WASHINGTON DC, April 16: The Panama Papers revelations featured in discussions at 2016 Spring Meetings of the International Monetary Fund (IMF) and World Bank Group (WBG) that kicked off here on Friday.
Voices calling for international standards on tax transparency were heard in almost two dozen of seminars and plenary held on the sidelines and prior to the meeting that is concluding on Sunday, prompting global leaders to pledge stringent fight against secrecy to evade taxes.The World Bank Group went on to say that the tax evasion can have negative effect toward its mission to end poverty.
"When taxes are evaded and when state assets are taken and put into these (secret) havens, all of these things can have a tremendously negative effect on our mission to end poverty and boost shared prosperity," World Bank Group President Jim Yong Kim said at a press conference organized by the World Bank Group before the opening of the 2016 Spring Meetings. "If you're trying to end extreme poverty -- avoiding taxes, avoiding payments, taking state assets out of a country, these are all very, very damaging."
IMF's Managing Director Christine Lagarde also called for global cooperation to stop tax avoidance. "Everything has gone global, except the one thing that has not gone global yet and it is taxation. It has been very much a local and sovereign affair of the countries," Lagarde said, speaking at a separate press conference held at the IMF headquarters on Friday.
Pressed by the civil society and global organizations for swifter measures to plug tax loopholes, the world leaders also made commitment to broaden international cooperation to end the use of secrecy to avoid or evade taxes. Following the calls from the World Bank Group and IMF chiefs, the finance ministers of major five European countries of Organisation for Economic Co-operation and Development (OECD) appeared before a press meet to highlight their plans of measures that they are adopting to fight with tax avoidance and flow of dirty money.

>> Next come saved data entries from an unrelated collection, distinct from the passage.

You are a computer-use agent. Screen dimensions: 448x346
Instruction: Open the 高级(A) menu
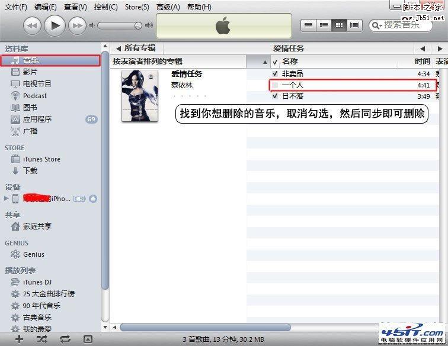[168, 7]
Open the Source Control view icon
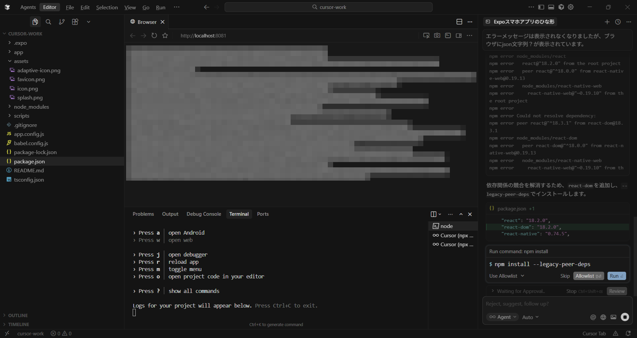The width and height of the screenshot is (637, 338). tap(62, 22)
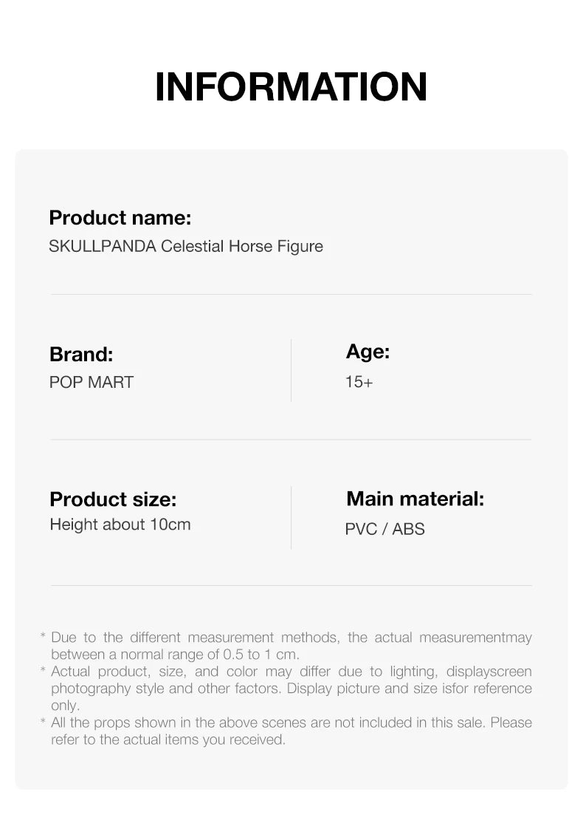Click the 'only.' word ending second note
Screen dimensions: 583x823
(x=65, y=706)
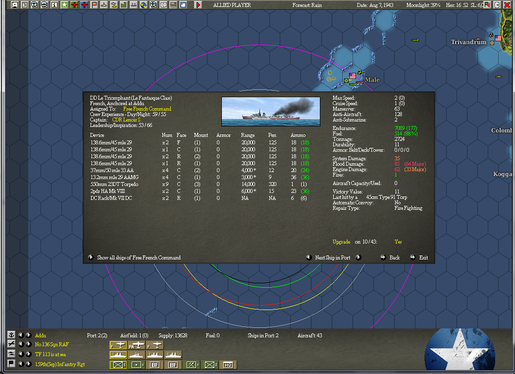Select the red aircraft icon on the toolbar
Viewport: 515px width, 374px height.
click(74, 5)
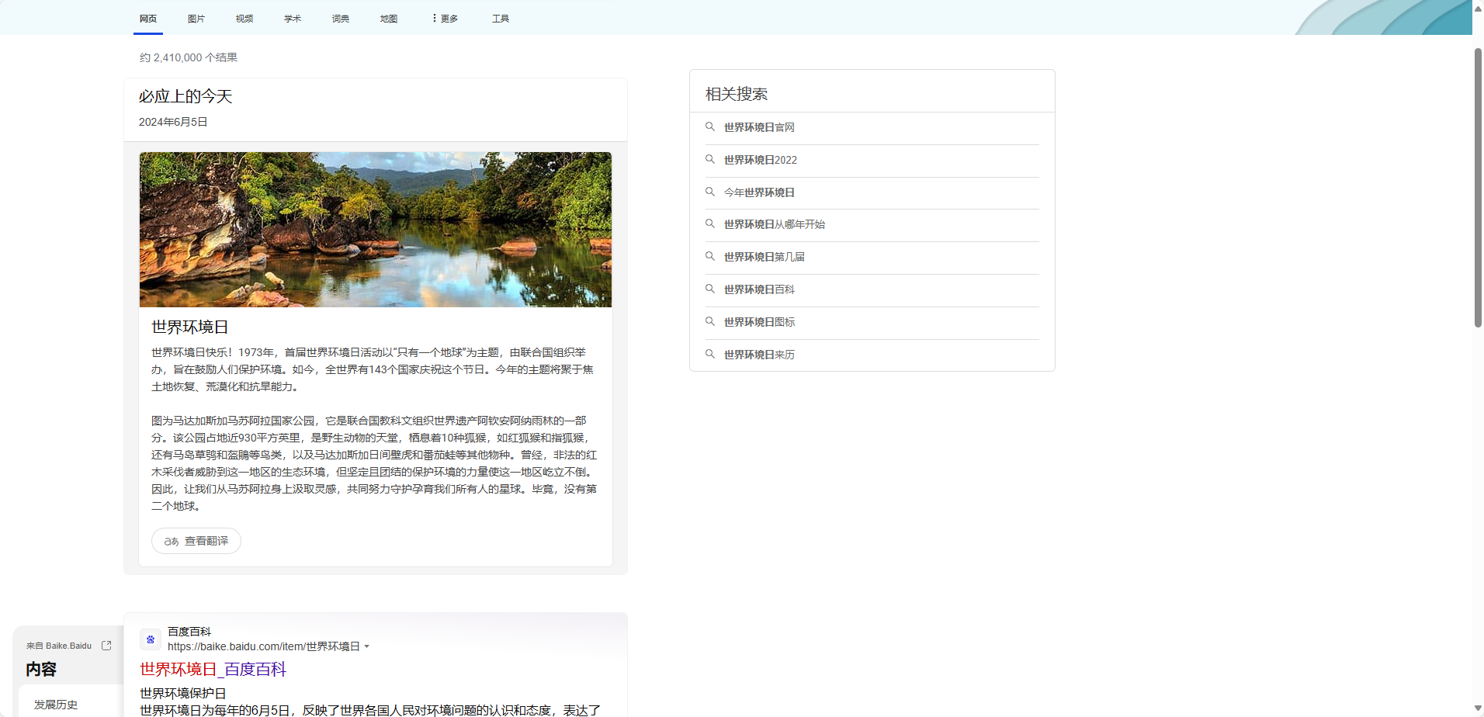Click search icon next to 世界环境日官网
The width and height of the screenshot is (1484, 717).
click(x=709, y=126)
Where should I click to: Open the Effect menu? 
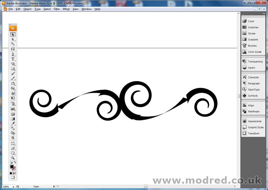coord(66,9)
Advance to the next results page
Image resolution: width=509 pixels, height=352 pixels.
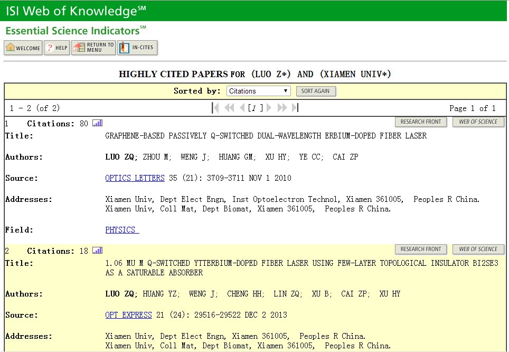269,108
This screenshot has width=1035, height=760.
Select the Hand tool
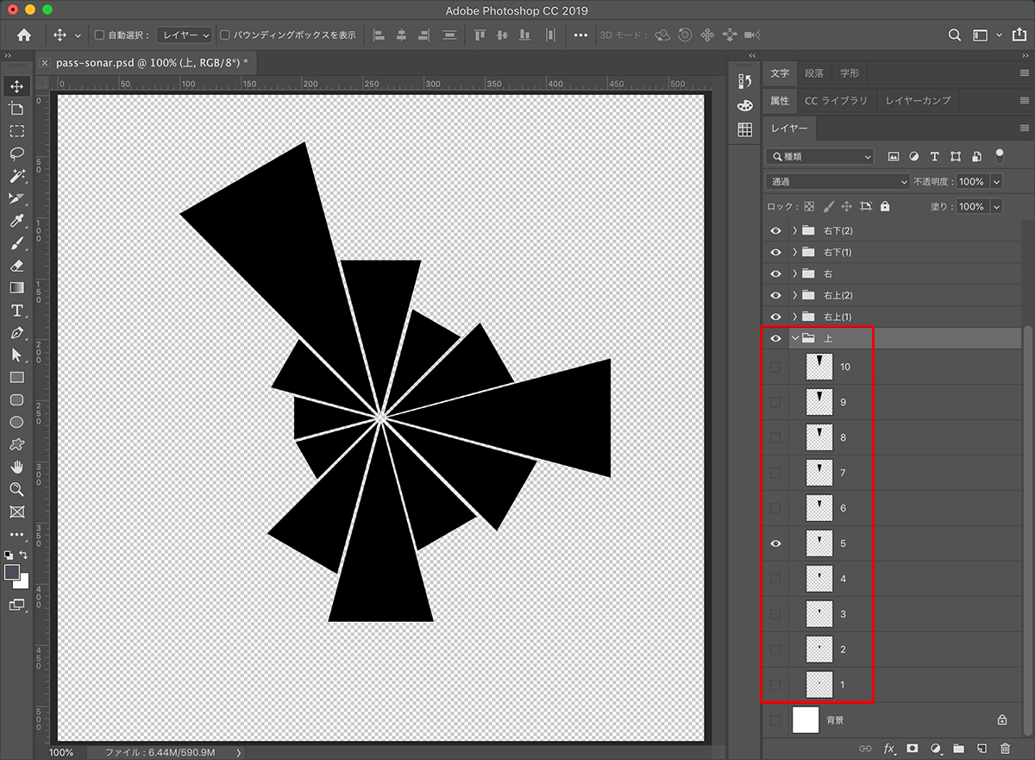pos(16,467)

In its report to an international coalition of Group of 20 countries (G20), OECD said 96 countries have made commitment to the new common reporting standard for automatic exchange of financial account information between tax authorities, scheduled to go into effect in 2017/18. It has also echoed the views of World Bank Group President Kim.
"Tax crime is a serious offence, and a predicate offense to money laundering. It deprives governments of the resources they need to fund for public services and is a source of unacceptable inequality among citizens," reads the report, urging countries to speed up implementation efforts of common standard that allows authorities to automatically exchange financial information between tax authorities.
Not only OECD and G20, the intergovernmental Group of 24 (G24), another international coalition lobbying for the 24 developing countries in Asia, Africa and Latin America, also sought international tax cooperation to combat illicit financing flows. "Effective international tax cooperation is an essential complement to our efforts to mobilize domestic resources. We want to put an end to tax havens," Colombian Finance Minister Mauricio Cardenas, who is the chairman of the G20, said.
WHAT IT MEANS TO NEPAL
While there is no immediate direct benefit for Nepal from the growing collaboration at the international level, experts say such global partnership could help the country in long run to get access to financial information from various countries.
With OECD and G20 gearing up for implementation of common reporting standard, which Nepal has not signed up though, the availability of the information over the long run can help Nepal to investigate into tax evasion cases.
"The standard will be shared with emerging markets as well around the world," German Finance Minister Wolfgang Schäuble said, addressing the press meet of OECD.